▸ **TASK BRIEF**: Every line from the one with "This screenshot has width=648, height=364." through the final line of the data below goes in the answer, copied exactly. Pictures do not.

Data items
* * *

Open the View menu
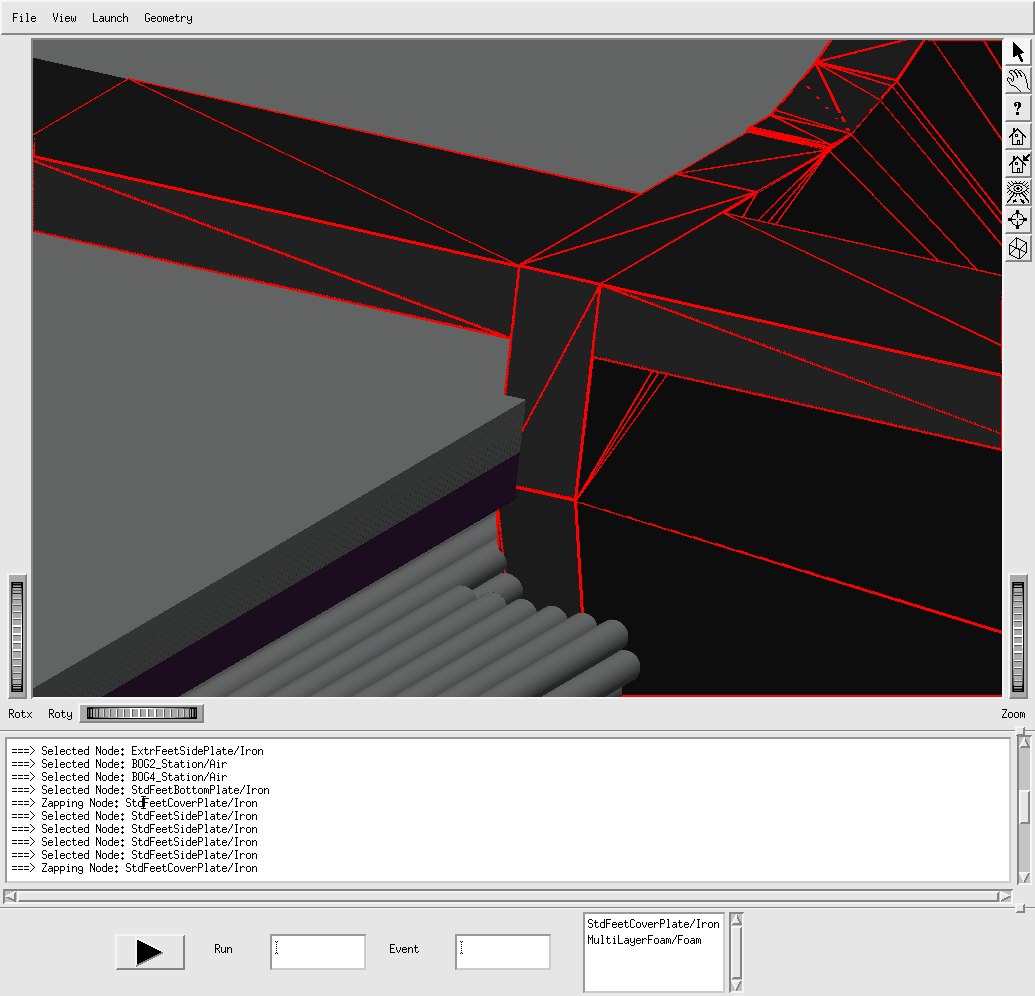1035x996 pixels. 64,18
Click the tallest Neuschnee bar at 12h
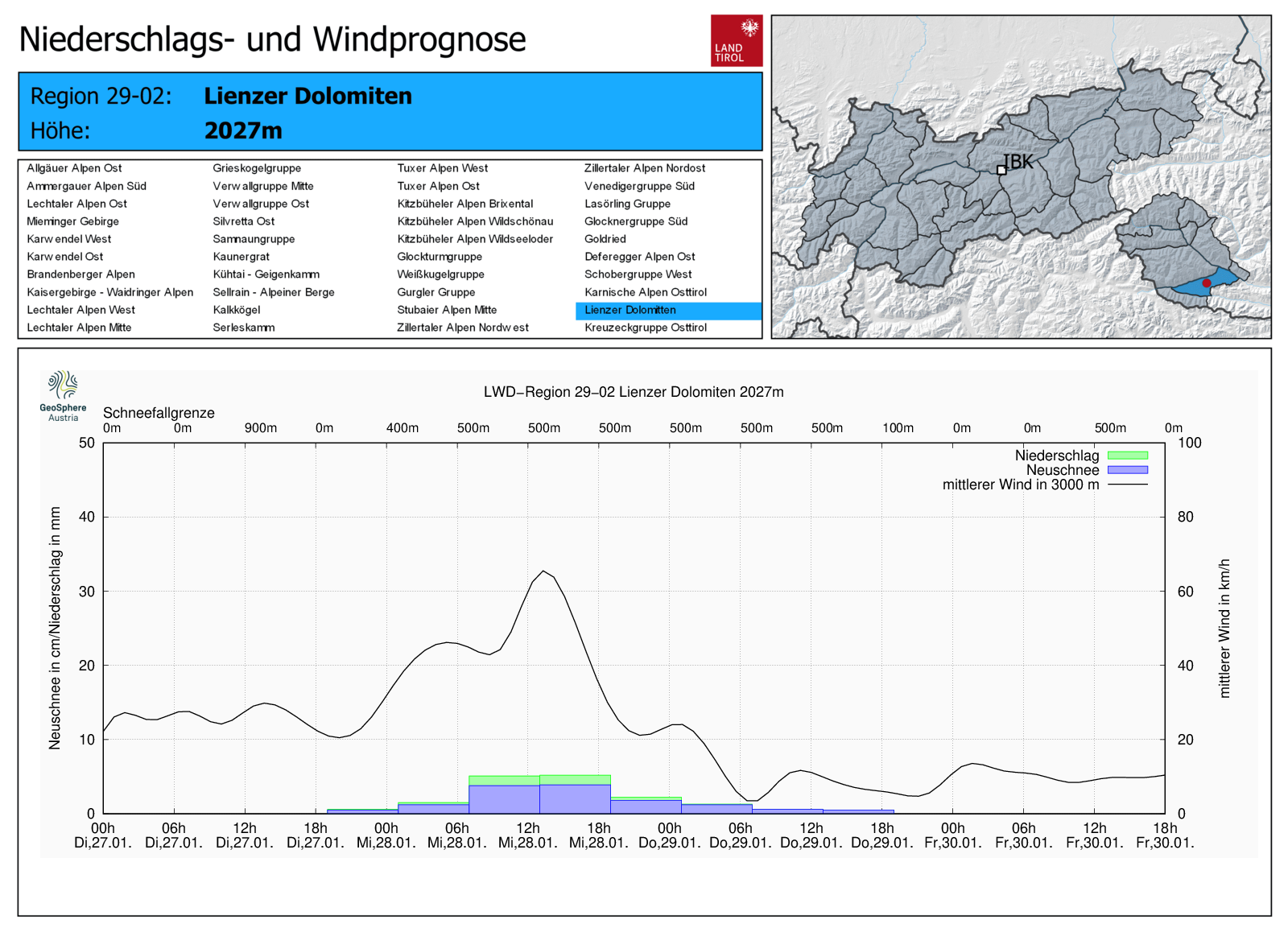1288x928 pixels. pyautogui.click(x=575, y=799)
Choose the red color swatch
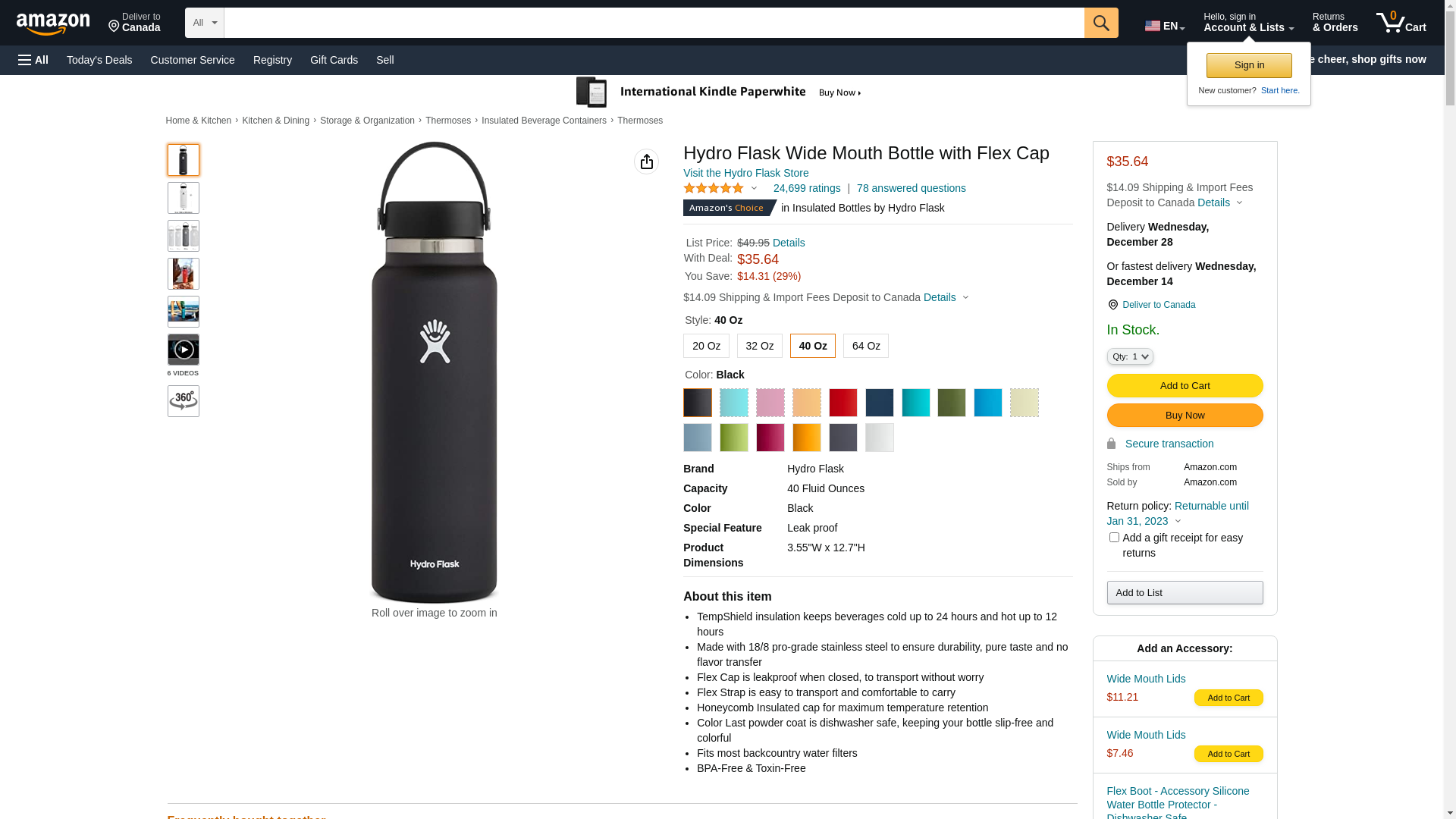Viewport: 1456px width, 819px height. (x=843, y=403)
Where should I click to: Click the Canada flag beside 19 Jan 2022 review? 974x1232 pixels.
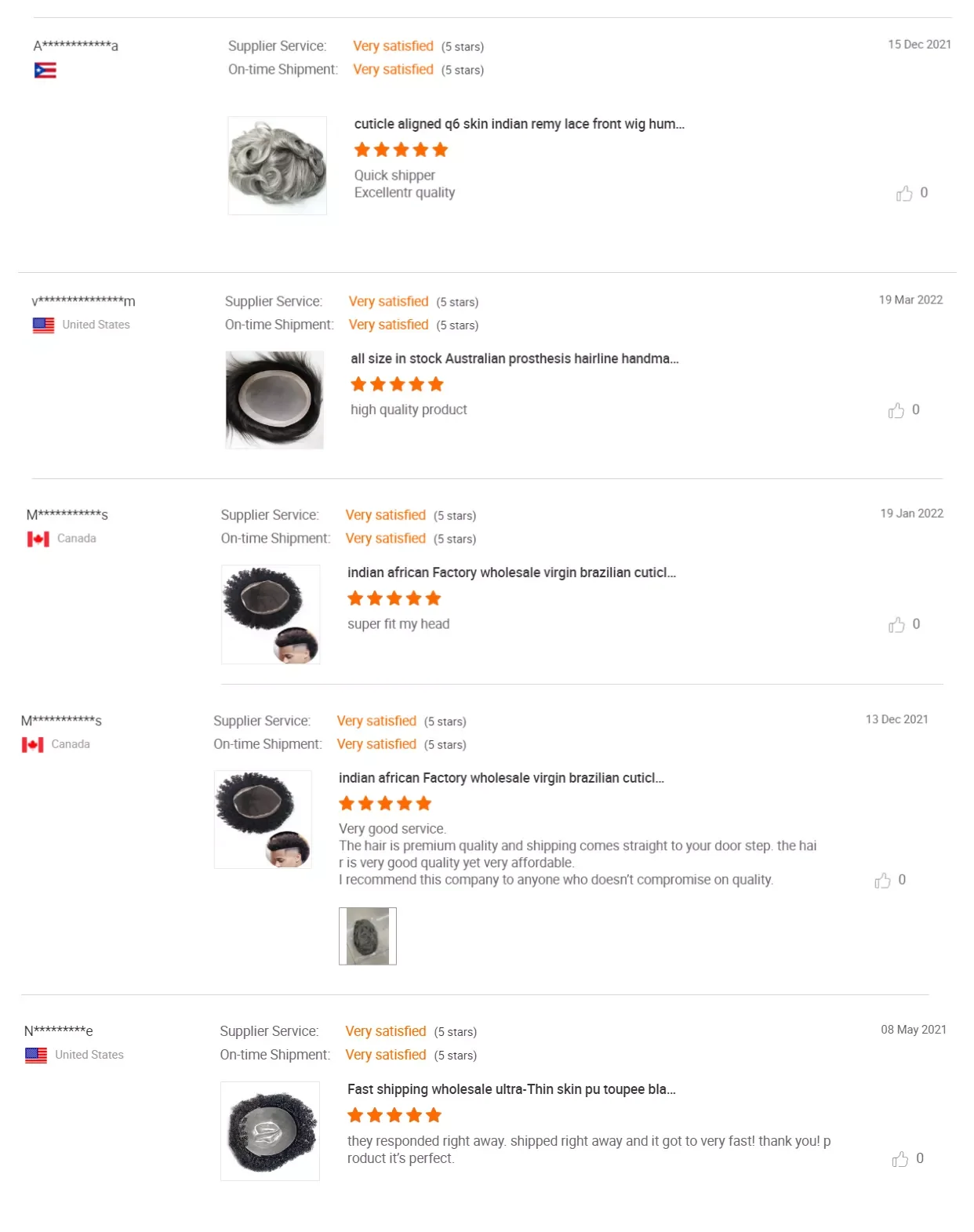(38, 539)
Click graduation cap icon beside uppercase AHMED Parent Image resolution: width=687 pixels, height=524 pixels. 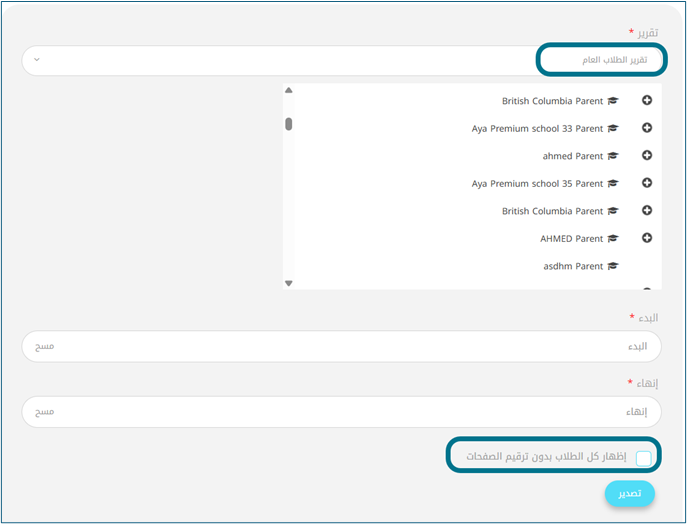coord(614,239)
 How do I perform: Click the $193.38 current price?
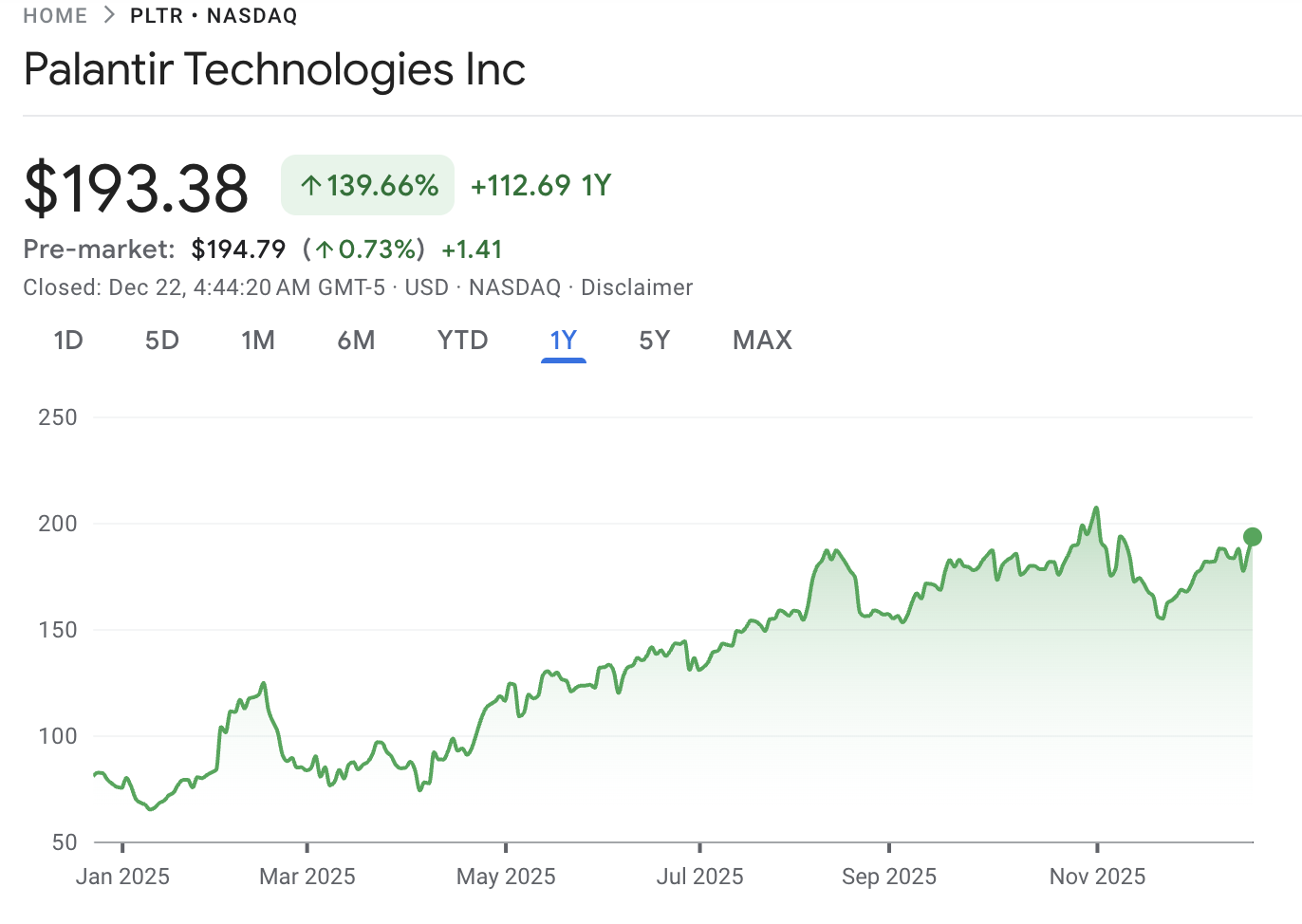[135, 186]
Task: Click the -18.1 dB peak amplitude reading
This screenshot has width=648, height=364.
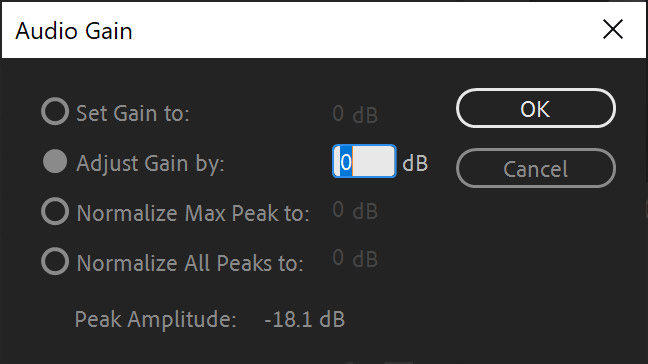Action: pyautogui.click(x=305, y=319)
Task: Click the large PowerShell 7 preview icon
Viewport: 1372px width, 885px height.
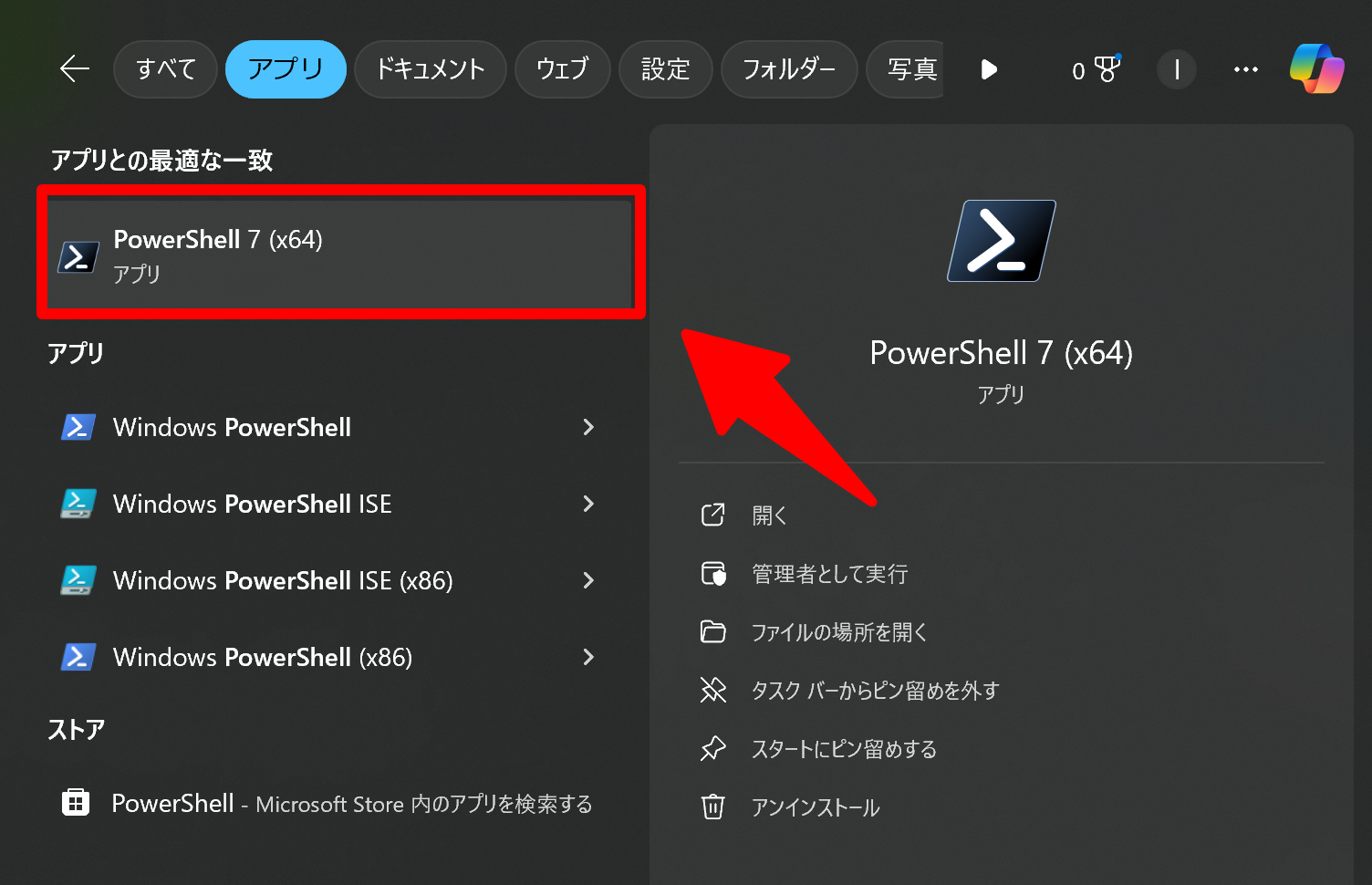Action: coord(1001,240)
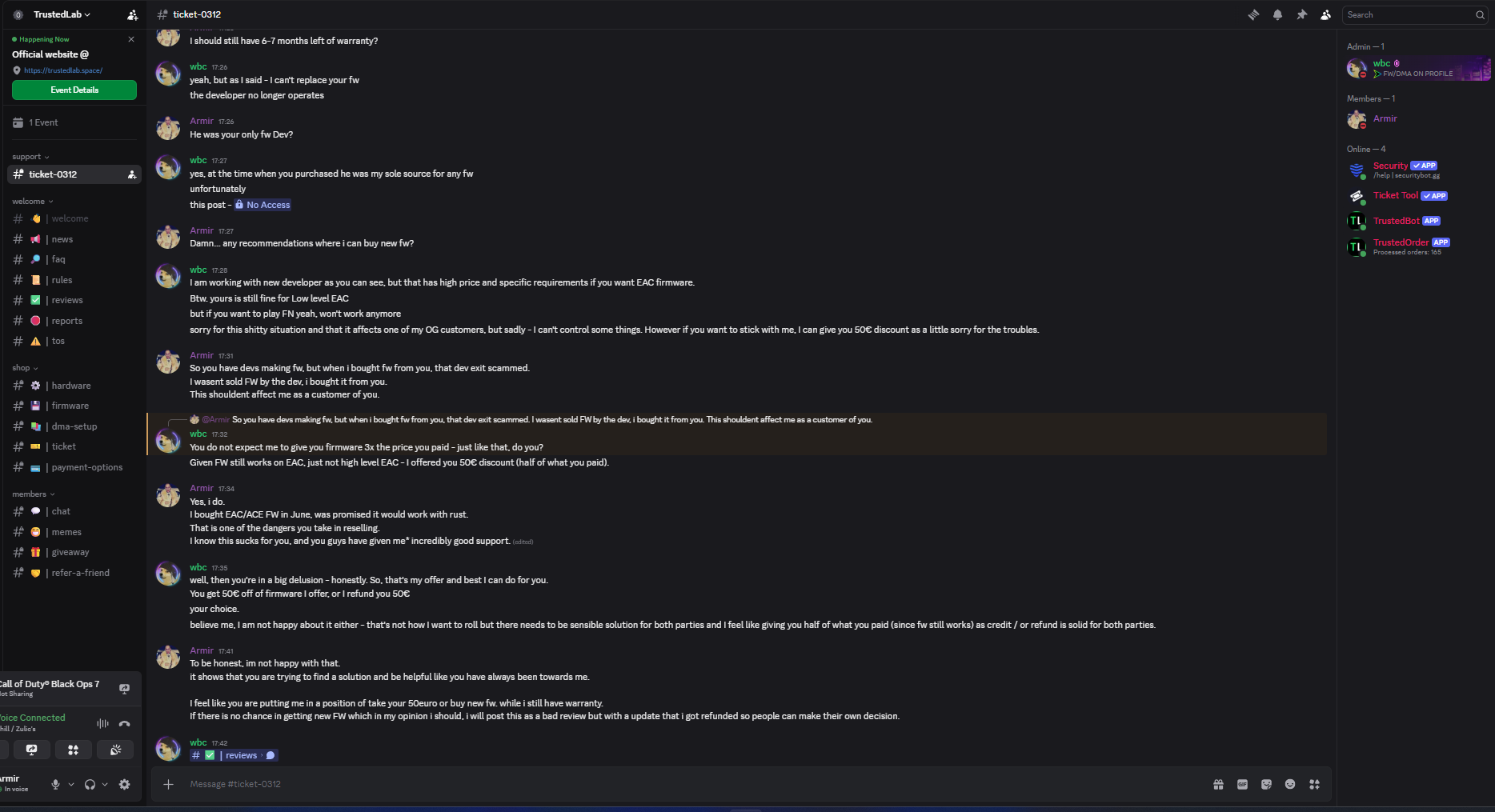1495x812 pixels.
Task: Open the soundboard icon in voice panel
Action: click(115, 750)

* * *

▸ **WRITTEN ANSWER**:
This screenshot has width=648, height=364.
Action: pyautogui.click(x=305, y=319)
Task: Click the large PowerShell 7 preview icon
Viewport: 1372px width, 885px height.
Action: coord(1001,240)
1495x812 pixels.
Task: Open the soundboard icon in voice panel
Action: click(115, 750)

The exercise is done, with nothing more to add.